The stainless-steel wire is fed into the printing area, which is heated by a high-power laser, about a million times time more powerful than your average laser pointer. As the wire dips into the melt pool, the end of the wire melts and metal is then added to the print.
ESA materials engineer Advenit Makaya from the ESA’s Directorate of Technology, Engineering and Quality, provided technical support to the project: “The melt pool of the print process is very small, in the order of a millimetre across, so that the liquid metal’s surface tension holds it securely in place in weightlessness. Even so, the melting point of stainless steel is about 1400 °C so the printer operates within a fully sealed box, preventing excess heat or fumes from reaching the crew of the Space Station. And before the print process begins the printer’s internal oxygen atmosphere has to be vented to space, replaced by nitrogen – the hot stainless steel would oxidise if it became exposed to the oxygen.”
Shapes and sizes
Four interesting shapes have been chosen to test the performance of the Metal 3D printer. These first objects will be compared to the same shapes printed on ground, called reference prints, to see how the space environment affects the printing process. The four prints are all smaller than a soda can in size, weigh less than 250 g per print, and takes about two to four weeks to print. The scheduled print time is limited to four hours daily, due to noise regulations on the Space Station – the printer’s fans and motor of the printer are relatively noisy.
Once a shape has been printed, Andreas will remove it from the printer and pack it for safe travels back to Earth for processing and analysis, to understand the differences in printing quality and performance in space, as opposed to Earth.
One reference and 0xg print, which is a part of a dedicated tool, will go to the European Astronaut Centre (EAC) in Cologne, Germany. Another two will be headed to the technical heart of ESA, the European Space Research and Technology Centre (ESTEC), where a team at the Materials and Electrical Components Laboratory awaits the samples for macro and micro analysis of the printed parts. The final print will go to the Technical University of Denmark (DTU), who proposed its shape, and will investigate its thermal properties in support of e.g. future antenna alignment.
Preparing for the future
“As a technology demonstration project, our aim is to prove the potential of metal 3D printing in space,” adds Rob. “We’ve already learned a lot getting to this point and hope to learn a lot more, on the way to making in-space manufacturing and assembly a practical proposition.”

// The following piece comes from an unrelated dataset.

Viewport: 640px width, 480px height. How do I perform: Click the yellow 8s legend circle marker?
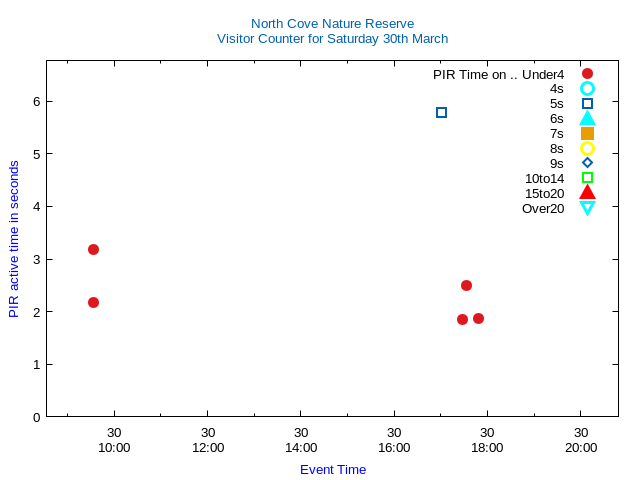point(587,148)
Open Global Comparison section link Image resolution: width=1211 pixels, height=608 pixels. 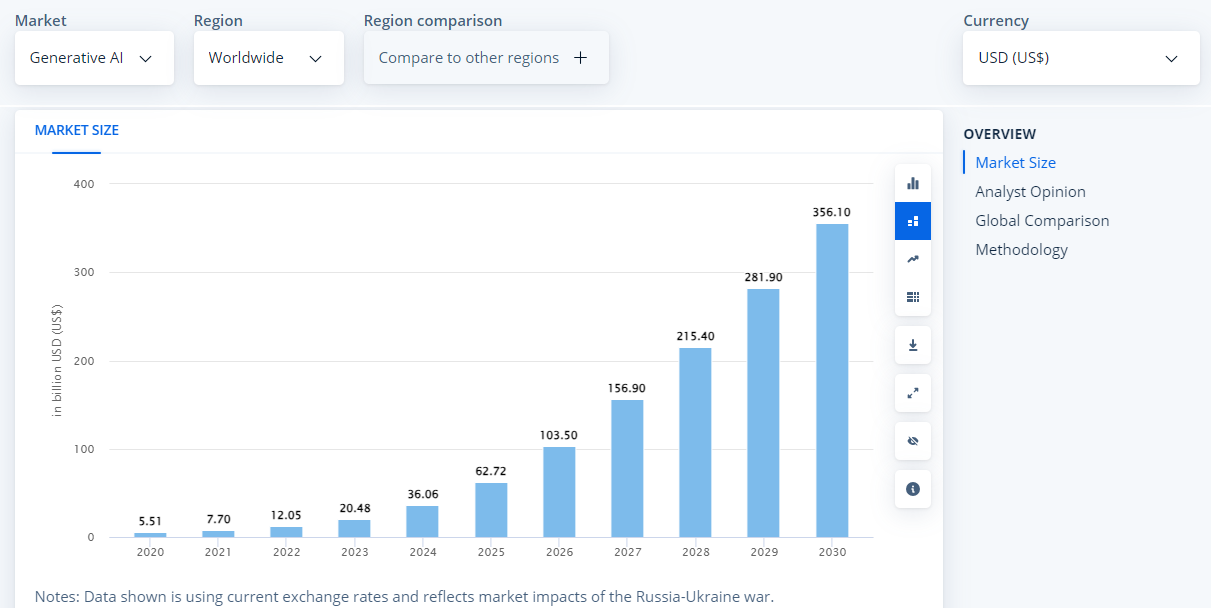click(1042, 221)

One of ESA’s goals for future development is to create a circular space economy and recycle materials in orbit to allow for a better use of resources. One way would be to repurpose bits from old satellites into new tools or structures. The 3D printer would eliminate the need to send a tool up with a rocket and allow the astronauts to print the needed parts in orbit.
Tommaso Ghidini, Head of the Mechanical Department at ESA, notes: “Metal 3D in space printing is a promising capability to support future exploration activities, but also beyond, to contribute to more sustainable space activities, through in-situ manufacturing, repair and perhaps recycling of space structures, for a wide range of applications. This includes in-orbit large infrastructure manufacturing and assembly as well as planetary long-term human settlement. These aspects are key focuses in ESA's upcoming technology cross-cutting initiatives.”
Thomas Rohr, overseeing ESA's Materials and Processes Section, adds: “This technology demonstration, showcasing the processing of metallic materials in microgravity, paves the way for future endeavours to manufacture infrastructure beyond the confines of Earth.”